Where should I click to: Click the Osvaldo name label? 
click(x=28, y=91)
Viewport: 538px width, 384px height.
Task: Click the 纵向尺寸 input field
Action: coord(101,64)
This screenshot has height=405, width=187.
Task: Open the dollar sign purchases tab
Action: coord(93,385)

+---+

:: Task to complete ::
From the first line to the last, retype the records exactly as they stand above.

:: Result for this exercise ::
Where should I click to: Click the Osvaldo name label? 
click(x=28, y=91)
Viewport: 538px width, 384px height.
Task: Click the 纵向尺寸 input field
Action: coord(101,64)
This screenshot has height=405, width=187.
Task: Open the dollar sign purchases tab
Action: coord(93,385)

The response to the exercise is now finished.